If the insurance company retains death proceeds under an interest-only option, and later pays them under an installment or life-income option contained in the contract, the interest-only payments are fully taxable, and the later installment or life-income payments are taxed according to an exclusion ratio, as described above.

If the beneficiary receives installment payments for some years after the insured`s death, and then arranges a life-income settlement with the insurance company, the new payments are death proceeds, exempt to the extent provided in Code §101. They are not annuity payments [Jones v. Comm`r, 222 F.2d 891, rev`g 22 T.C. 407 (1954)].

Pre-1987 Tax Years—Surviving Spouse`s $1,000 Exclusion

The surviving spouse of an insured who died on or before October 22, 1986 can exclude up to $1,000 of the interest element received in any taxable year. This exclusion exempts both guaranteed and excess interest received under a fixed-period, fixed-amount or life-income option. However, it does not apply to interest payments received under an interest-only option. This exclusion is not available for deaths occurring after October 22, 1986

Payments To Contingent Beneficiary

If the company makes settlement under a fixed-period or fixed-amount installment option, and the primary beneficiary dies during the installment period, the contingent beneficiary takes the same general exclusion the primary beneficiary had. Thus, the exempt portion of each installment remains unchanged.

If the company makes settlement under a life-income option with period certain, and the primary beneficiary dies within that period, the contingent beneficiary receives the remaining period-certain payments tax-free, except for excess interest [Reg. §1.101-4(d)(3)]. In computing the primary beneficiary`s tax, an adjustment is made for this possibility.

Proceeds Received By Creditors

If a creditor holds a debtor`s policy as security for a loan, the tax treatment is different. The proceeds received by the creditor are viewed, not as insurance proceeds, but as the recovery of money on collateral security [Reg. §1.101-1(b)(4)]. Thus, the proceeds will be tax-free to the extent of recovery of the loan principal amount, and will be income to the creditor to the extent of any excess.
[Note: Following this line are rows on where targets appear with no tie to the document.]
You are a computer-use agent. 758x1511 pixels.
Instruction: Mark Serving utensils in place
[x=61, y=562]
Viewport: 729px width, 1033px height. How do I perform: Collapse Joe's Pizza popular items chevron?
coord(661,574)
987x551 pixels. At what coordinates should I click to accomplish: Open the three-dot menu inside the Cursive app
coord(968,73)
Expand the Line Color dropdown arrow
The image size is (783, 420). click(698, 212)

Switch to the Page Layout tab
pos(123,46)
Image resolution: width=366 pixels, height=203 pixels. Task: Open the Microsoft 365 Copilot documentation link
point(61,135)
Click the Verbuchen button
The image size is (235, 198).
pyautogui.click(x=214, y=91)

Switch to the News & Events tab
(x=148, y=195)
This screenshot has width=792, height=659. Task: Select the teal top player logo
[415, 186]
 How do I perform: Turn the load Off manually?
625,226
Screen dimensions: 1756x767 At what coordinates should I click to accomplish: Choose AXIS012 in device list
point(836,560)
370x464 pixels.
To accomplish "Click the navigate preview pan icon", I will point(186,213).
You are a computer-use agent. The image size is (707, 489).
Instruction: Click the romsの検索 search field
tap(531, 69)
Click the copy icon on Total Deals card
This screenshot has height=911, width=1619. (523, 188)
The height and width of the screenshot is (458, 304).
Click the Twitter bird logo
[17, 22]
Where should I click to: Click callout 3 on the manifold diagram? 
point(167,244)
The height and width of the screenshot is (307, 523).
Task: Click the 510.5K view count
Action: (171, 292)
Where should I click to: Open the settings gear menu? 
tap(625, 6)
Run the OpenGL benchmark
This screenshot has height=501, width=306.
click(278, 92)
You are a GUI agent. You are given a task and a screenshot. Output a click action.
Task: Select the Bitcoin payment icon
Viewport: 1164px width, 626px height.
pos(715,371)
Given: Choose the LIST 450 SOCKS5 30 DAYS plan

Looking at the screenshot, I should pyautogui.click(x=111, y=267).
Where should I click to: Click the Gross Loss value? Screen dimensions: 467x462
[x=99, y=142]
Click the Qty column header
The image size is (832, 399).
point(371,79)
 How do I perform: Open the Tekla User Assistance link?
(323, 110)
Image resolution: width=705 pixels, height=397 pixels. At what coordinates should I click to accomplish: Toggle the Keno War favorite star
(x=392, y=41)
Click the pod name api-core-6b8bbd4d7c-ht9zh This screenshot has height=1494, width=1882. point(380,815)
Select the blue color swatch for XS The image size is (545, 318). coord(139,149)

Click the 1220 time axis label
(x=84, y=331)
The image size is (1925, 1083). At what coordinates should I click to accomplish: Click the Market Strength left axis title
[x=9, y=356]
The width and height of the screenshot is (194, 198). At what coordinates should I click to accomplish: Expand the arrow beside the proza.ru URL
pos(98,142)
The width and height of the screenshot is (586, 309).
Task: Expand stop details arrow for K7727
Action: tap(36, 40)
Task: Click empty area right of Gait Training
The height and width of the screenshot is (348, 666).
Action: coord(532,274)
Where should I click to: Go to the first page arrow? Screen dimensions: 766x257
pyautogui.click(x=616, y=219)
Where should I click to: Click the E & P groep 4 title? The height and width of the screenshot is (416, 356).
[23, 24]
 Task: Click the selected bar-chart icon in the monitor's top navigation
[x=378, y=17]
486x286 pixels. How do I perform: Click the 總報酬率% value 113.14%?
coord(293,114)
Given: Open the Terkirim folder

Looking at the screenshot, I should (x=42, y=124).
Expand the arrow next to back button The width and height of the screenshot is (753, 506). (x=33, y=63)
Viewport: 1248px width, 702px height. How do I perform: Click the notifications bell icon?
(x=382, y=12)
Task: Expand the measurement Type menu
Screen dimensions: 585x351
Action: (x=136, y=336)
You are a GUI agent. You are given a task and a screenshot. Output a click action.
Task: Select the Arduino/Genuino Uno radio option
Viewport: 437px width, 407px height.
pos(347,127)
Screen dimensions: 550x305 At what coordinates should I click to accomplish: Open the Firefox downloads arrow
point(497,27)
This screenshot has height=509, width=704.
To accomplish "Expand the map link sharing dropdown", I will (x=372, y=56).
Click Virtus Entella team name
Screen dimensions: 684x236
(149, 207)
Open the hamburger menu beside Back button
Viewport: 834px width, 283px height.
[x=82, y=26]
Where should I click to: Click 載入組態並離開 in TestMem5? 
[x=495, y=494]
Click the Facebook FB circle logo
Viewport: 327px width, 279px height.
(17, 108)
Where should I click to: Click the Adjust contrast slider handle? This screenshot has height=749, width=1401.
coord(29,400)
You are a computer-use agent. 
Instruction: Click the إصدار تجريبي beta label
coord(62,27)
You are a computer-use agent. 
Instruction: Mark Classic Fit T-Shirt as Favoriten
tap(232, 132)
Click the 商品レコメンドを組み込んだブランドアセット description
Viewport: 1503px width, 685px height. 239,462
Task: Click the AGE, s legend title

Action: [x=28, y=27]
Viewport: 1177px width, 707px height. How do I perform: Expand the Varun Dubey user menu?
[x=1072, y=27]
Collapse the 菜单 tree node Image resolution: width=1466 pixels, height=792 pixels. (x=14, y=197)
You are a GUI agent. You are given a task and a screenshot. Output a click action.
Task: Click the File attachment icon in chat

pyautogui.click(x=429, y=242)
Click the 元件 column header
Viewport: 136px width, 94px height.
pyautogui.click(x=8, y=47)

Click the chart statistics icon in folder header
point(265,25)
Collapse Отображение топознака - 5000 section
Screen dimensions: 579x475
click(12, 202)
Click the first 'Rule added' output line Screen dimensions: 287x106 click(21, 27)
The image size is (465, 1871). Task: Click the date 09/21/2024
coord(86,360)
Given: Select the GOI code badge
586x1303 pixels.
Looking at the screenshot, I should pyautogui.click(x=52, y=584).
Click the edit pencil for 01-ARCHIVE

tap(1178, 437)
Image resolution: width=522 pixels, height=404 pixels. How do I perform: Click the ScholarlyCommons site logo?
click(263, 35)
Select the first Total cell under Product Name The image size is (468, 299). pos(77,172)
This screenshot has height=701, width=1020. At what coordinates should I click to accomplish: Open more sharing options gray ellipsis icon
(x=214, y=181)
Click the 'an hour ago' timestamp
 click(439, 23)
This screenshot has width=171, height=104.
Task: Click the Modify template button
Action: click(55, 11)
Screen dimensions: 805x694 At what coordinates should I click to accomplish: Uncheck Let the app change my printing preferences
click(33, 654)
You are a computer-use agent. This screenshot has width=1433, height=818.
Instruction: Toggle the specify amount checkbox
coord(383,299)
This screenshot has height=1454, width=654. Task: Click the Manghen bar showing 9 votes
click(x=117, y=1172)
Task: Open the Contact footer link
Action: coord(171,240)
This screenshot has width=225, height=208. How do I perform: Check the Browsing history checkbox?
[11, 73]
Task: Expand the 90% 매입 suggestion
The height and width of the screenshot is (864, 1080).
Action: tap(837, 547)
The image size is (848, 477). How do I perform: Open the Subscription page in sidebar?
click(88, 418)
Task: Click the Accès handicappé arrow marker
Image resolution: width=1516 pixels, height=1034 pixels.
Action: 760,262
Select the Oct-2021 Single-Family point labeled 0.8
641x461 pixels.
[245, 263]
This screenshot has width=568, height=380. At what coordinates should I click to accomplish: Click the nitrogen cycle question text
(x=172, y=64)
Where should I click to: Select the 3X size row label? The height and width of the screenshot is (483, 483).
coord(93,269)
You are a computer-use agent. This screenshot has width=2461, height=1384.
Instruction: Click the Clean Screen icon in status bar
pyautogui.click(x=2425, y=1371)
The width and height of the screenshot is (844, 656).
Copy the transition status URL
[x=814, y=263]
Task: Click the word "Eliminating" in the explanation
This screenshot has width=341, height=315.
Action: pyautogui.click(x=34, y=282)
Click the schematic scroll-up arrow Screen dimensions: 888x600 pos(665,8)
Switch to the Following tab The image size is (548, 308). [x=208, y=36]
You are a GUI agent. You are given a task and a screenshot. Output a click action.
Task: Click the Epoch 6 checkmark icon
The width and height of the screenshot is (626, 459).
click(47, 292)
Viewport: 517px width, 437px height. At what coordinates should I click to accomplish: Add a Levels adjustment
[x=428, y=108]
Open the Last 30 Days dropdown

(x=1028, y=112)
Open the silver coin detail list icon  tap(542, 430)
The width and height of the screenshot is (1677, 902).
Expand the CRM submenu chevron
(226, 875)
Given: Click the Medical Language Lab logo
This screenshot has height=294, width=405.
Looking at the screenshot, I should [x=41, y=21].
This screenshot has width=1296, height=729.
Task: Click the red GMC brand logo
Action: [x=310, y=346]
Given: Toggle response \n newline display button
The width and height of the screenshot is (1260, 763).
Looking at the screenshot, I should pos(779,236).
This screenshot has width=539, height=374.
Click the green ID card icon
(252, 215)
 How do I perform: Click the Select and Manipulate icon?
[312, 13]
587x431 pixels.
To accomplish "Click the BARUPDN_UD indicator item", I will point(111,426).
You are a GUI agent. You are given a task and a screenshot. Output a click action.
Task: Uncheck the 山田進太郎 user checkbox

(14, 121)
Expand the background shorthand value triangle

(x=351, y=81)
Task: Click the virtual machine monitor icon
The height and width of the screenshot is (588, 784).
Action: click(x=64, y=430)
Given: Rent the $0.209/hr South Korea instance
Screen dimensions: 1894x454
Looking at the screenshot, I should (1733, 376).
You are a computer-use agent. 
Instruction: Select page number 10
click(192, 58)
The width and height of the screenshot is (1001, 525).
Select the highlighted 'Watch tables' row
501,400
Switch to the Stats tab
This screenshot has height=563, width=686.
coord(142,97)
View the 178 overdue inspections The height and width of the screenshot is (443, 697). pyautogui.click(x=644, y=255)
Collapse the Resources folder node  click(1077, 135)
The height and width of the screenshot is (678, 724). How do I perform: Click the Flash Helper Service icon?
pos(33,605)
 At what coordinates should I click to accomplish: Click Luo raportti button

Where a creditor has a valid reason other than the debtor-creditor relationship for obtaining insurance on the debtor`s life, the death proceeds are exempt from income tax [I.R.C.  §101(a)(1); Durr Drug Co. v. U.S., 99 F.2d 757 (1938)].  Similarly, if the proceeds are payable to a policy owner/creditor regardless of the amount or existence of a debt as of the death of the insured, the proceeds would be tax-free under §101. In such cases, the policy is not considered to be collateral security for a debt, but a payment to which the owner is entitled by virtue of premium payments [L.C. Thomsen & Sons, Inc. v. U.S.,484 F2d 954 (7th Cir. 1973)].